He began to talk: “I was told you are a pretty open-minded person and I need some help,” he said tentatively, looking closely at me for some hint as to my feelings. “I try to be,” I said. Relief began to immediately flood his face. He pulled at his hair and off came a wig. “I’m an AWOL soldier,” he said. “I’m on my way to Canada where I have a friend and plan to live there till this war is over.” I nodded. He continued. “The wig thing is to indicate I’m a soldier even though I’m not in uniform. I hitchhiked here from Fort Leavenworth, but I’ve run out of money.”
“So,” I said, “you need bus fare?” Relief again flooded his face. “How much?” I asked. He told me but it was so long ago I’ve forgotten how much. I know it was somewhat less than a hundred dollars. It didn’t take long for me to make up my mind. I never carried much money in my purse, but I could cash a check using the bookstore’s cash register. This I did.
I don’t remember the soldier’s name, why should I have? The war is long gone. The soldier is probably back in the U.S., and I remain a fervent peacenik.

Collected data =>

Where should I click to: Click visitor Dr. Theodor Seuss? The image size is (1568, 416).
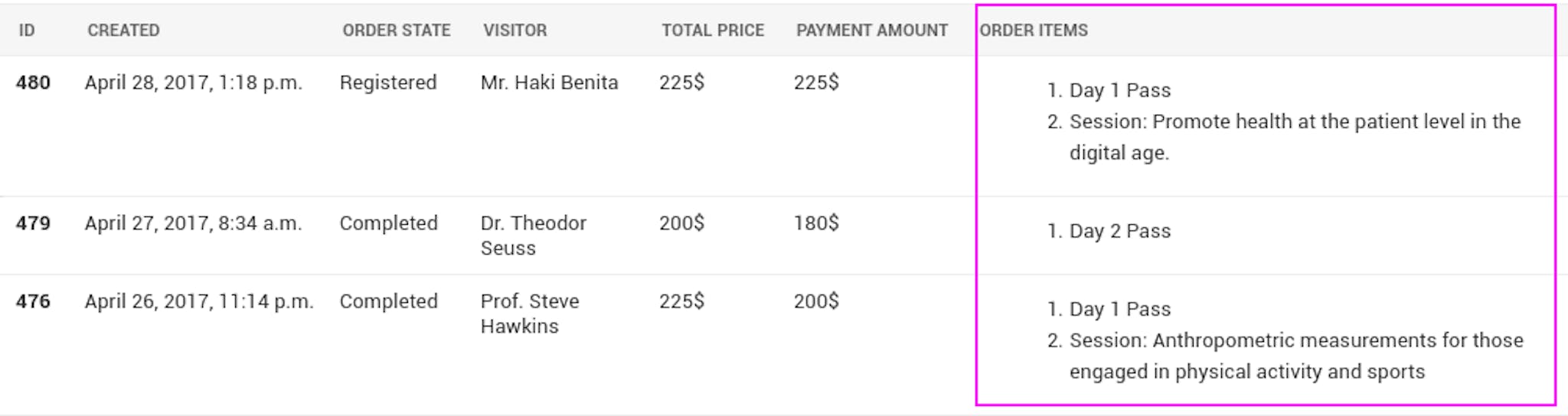click(534, 236)
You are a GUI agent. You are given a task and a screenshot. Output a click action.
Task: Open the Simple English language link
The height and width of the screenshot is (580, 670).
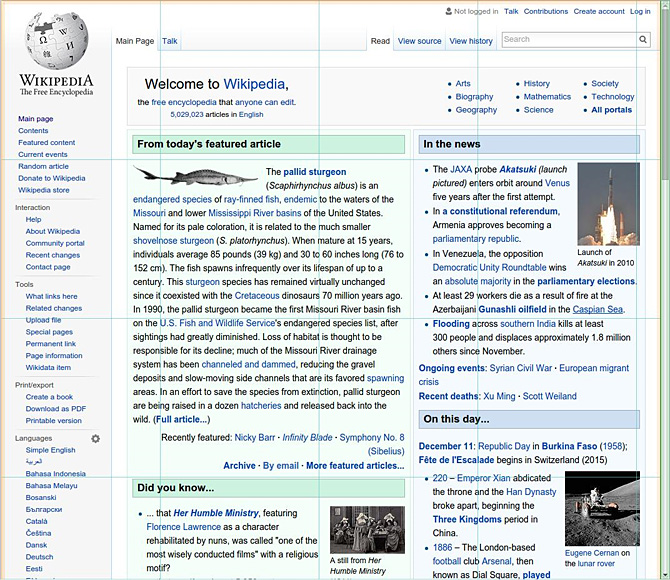pyautogui.click(x=50, y=450)
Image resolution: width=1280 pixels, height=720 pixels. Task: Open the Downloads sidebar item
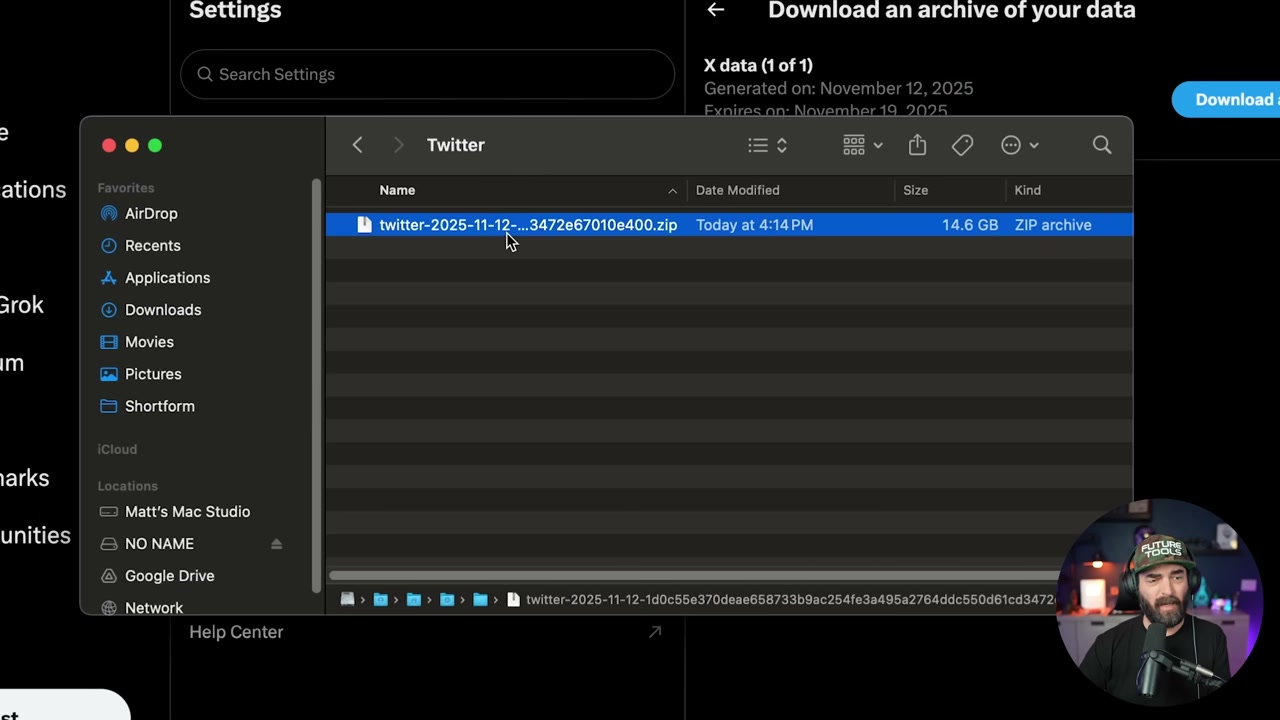click(163, 310)
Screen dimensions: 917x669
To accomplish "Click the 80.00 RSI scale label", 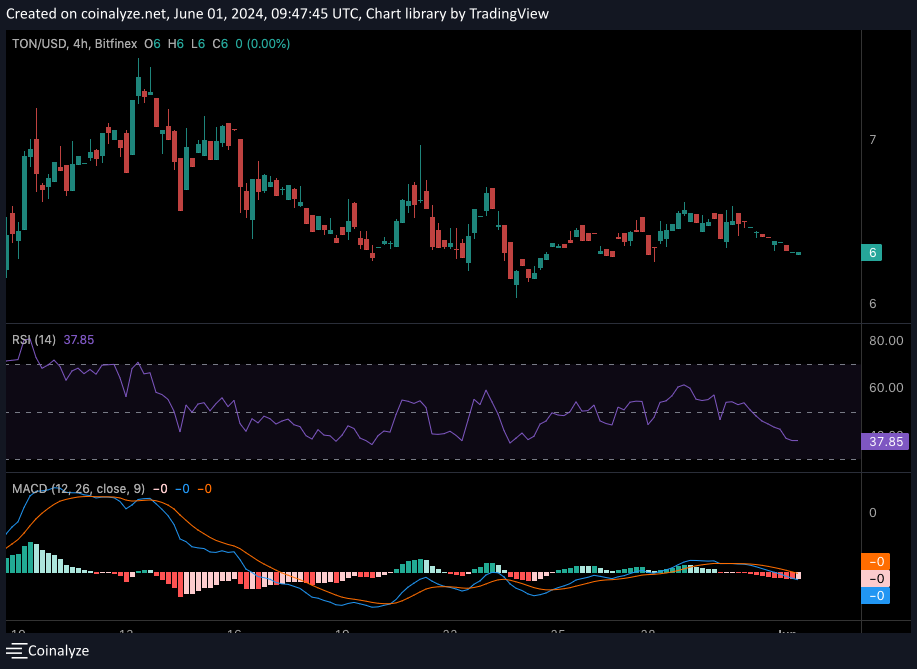I will coord(887,340).
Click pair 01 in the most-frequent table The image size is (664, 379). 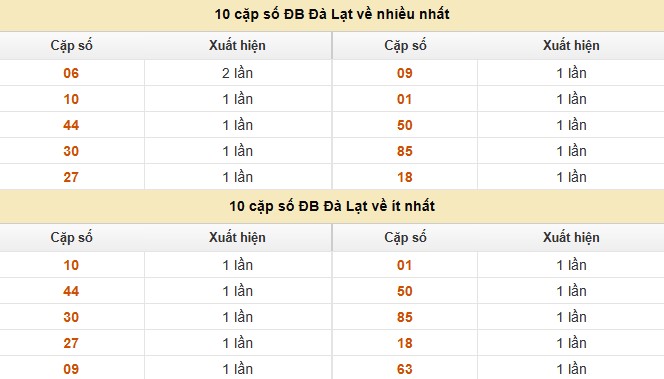pos(404,100)
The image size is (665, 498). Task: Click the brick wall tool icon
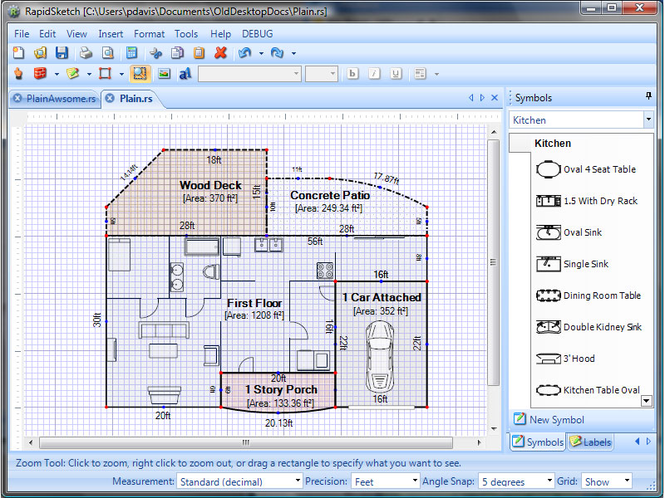(x=40, y=74)
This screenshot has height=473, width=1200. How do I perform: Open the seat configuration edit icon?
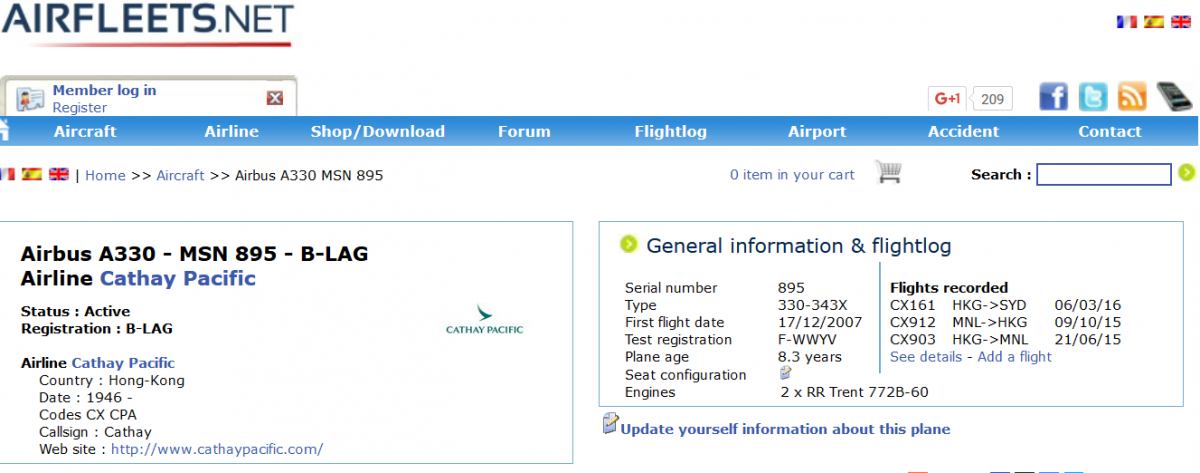[x=786, y=374]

Problem set =>
- 1) According to the passage about the AWOL soldier, from where had the soldier hitchhiked?
- 2) Repeat the stretch of the passage about the AWOL soldier from "I don’t remember" through "a fervent peacenik.".

Task-by-task answers =>
- 1) Fort Leavenworth.

- 2)
I don’t remember the soldier’s name, why should I have? The war is long gone. The soldier is probably back in the U.S., and I remain a fervent peacenik.